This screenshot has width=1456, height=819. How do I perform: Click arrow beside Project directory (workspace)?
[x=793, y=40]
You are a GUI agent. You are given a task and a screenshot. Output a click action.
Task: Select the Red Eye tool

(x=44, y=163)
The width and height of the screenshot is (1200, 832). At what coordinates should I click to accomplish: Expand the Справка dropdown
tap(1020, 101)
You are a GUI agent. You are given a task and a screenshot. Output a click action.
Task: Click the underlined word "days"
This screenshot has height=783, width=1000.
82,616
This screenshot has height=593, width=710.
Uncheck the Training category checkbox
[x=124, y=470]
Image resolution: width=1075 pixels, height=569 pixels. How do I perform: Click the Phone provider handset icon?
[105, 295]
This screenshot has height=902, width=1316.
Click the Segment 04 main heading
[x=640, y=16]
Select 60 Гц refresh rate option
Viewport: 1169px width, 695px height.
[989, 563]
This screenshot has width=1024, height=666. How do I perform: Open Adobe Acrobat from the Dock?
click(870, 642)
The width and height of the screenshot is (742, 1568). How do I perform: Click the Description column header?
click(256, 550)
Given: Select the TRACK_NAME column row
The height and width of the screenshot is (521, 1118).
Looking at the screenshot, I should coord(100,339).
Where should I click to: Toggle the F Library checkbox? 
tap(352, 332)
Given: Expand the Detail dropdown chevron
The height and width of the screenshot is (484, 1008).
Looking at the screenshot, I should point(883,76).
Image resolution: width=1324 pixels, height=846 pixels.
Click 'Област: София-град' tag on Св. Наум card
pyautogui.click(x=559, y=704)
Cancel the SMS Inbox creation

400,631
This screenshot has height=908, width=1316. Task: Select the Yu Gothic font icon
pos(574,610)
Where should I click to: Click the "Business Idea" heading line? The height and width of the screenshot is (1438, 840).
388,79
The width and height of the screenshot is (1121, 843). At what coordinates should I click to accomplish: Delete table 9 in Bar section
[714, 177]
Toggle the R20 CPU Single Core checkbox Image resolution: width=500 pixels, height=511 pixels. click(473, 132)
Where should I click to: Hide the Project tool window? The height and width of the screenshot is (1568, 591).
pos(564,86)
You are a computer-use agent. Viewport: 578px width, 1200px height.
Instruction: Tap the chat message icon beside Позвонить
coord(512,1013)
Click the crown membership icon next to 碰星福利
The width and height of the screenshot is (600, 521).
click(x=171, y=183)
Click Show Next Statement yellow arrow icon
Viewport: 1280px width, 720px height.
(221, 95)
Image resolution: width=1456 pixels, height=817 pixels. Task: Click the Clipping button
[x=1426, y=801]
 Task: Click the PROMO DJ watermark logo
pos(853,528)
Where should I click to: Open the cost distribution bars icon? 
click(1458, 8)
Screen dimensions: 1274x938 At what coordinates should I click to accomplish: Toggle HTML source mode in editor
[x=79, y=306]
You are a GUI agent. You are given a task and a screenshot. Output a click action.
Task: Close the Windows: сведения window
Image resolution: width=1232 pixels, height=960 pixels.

> _Your objective_: Repeat the material exactly. Every line should match.

> _Response area_:
This screenshot has width=1456, height=819. How do I perform: Click arrow beside Project directory (workspace)?
[x=793, y=40]
You are a GUI agent. You are given a task and a screenshot. Output a click action.
Task: Select the Red Eye tool

(x=44, y=163)
The width and height of the screenshot is (1200, 832). At what coordinates should I click to accomplish: Expand the Справка dropdown
tap(1020, 101)
You are a GUI agent. You are given a task and a screenshot. Output a click action.
Task: Click the underlined word "days"
This screenshot has height=783, width=1000.
82,616
This screenshot has height=593, width=710.
Uncheck the Training category checkbox
[x=124, y=470]
Image resolution: width=1075 pixels, height=569 pixels. How do I perform: Click the Phone provider handset icon?
[105, 295]
This screenshot has height=902, width=1316.
Click the Segment 04 main heading
[x=640, y=16]
Select 60 Гц refresh rate option
Viewport: 1169px width, 695px height.
[989, 563]
This screenshot has width=1024, height=666. How do I perform: Open Adobe Acrobat from the Dock?
click(870, 642)
The width and height of the screenshot is (742, 1568). How do I perform: Click the Description column header?
click(256, 550)
Given: Select the TRACK_NAME column row
The height and width of the screenshot is (521, 1118).
Looking at the screenshot, I should coord(100,339).
Where should I click to: Toggle the F Library checkbox? 
tap(352, 332)
Given: Expand the Detail dropdown chevron
The height and width of the screenshot is (484, 1008).
Looking at the screenshot, I should point(883,76).
Image resolution: width=1324 pixels, height=846 pixels.
Click 'Област: София-град' tag on Св. Наум card
pyautogui.click(x=559, y=704)
Cancel the SMS Inbox creation

400,631
This screenshot has height=908, width=1316. Task: Select the Yu Gothic font icon
pos(574,610)
Where should I click to: Click the "Business Idea" heading line? The height and width of the screenshot is (1438, 840).
388,79
The width and height of the screenshot is (1121, 843). At what coordinates should I click to accomplish: Delete table 9 in Bar section
[714, 177]
Toggle the R20 CPU Single Core checkbox Image resolution: width=500 pixels, height=511 pixels. click(473, 132)
Where should I click to: Hide the Project tool window? The height and width of the screenshot is (1568, 591).
pos(564,86)
You are a computer-use agent. Viewport: 578px width, 1200px height.
Instruction: Tap the chat message icon beside Позвонить
coord(512,1013)
Click the crown membership icon next to 碰星福利
The width and height of the screenshot is (600, 521).
click(x=171, y=183)
Click Show Next Statement yellow arrow icon
Viewport: 1280px width, 720px height.
(221, 95)
Image resolution: width=1456 pixels, height=817 pixels. Task: Click the Clipping button
[x=1426, y=801]
 Task: Click the PROMO DJ watermark logo
pos(853,528)
Where should I click to: Open the cost distribution bars icon? 
click(1458, 8)
Screen dimensions: 1274x938 At what coordinates should I click to accomplish: Toggle HTML source mode in editor
[x=79, y=306]
You are a GUI agent. You are given a task and a screenshot. Output a click action.
Task: Close the Windows: сведения window
Image resolution: width=1232 pixels, height=960 pixels.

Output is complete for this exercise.